Temporarily Enable USB for help desk support

user-FrOBUCXKms
New Contributor

We use the JAMF capability to disable the external USB write capability - the user can load and read, but not write - similar to here => https://www.jamf.com/jamf-nation/discussions/30979/disable-usb-storage-access

However, when a deskside technician is on a machine helping a user in person, that is exactly what we need to do, write to the USB drive they carry for logs, etc, sometimes a ton of data to take back and evaluate.

Is there a JAMF command we can execute or script we can write that enables USB writing immediately in that session, and then we can either turn back off or reboot and it resets it back to normal operation?

I'm getting requests from my deskside techs to provide this, and we're not sure how to do that other than a laborious process.

4 REPLIES 4

sdagley
Esteemed Contributor II

@user-FrOBUCXKms If you look at https://developer.apple.com/documentation/devicemanagement/mediamanagementallowedmedia you'll see that Apple has flagged MediaManagementAllowedMedia profile payload key as deprecated. I don't know if Big Sur has actually dropped support for it yet, but if this is the mechanism you're using to restrict access to USB devices in your environment, and that's a capability you require, now would be a good time to start looking for alternatives.

daniel_ross
Contributor III

@sdagley man I stumbled onto this post at the perfect time! We were just getting ready to use this org wide to block USB as we currently use this on wide range of dept based machines.

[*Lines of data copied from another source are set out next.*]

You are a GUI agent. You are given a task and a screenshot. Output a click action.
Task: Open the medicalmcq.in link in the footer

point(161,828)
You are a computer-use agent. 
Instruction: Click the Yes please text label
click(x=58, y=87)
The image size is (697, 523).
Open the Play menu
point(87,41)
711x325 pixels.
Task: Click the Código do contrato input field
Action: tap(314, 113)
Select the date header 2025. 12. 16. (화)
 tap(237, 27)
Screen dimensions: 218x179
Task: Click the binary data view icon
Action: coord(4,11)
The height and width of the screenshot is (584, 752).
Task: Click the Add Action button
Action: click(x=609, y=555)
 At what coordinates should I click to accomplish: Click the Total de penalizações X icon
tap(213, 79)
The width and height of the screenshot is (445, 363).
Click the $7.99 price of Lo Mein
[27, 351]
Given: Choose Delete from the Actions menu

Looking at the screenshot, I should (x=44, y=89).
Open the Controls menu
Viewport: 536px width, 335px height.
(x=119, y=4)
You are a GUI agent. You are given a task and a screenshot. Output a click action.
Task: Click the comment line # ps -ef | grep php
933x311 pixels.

I wonder if anyone has found a solution long term for this that they are going to move to that has worked well?

jmariani
Contributor

Microsoft just announced support for USB device control. Have a look at https://techcommunity.microsoft.com/t5/microsoft-defender-for-endpoint/mac-updates-control-your-usb-...

walt
Contributor III

I know this is considered depreciated, but wanted to understand if it was expected behavior that when removing a USB write restriction config profile is a restart required or should the user be able to regain immediate read/write privileges to the USB device?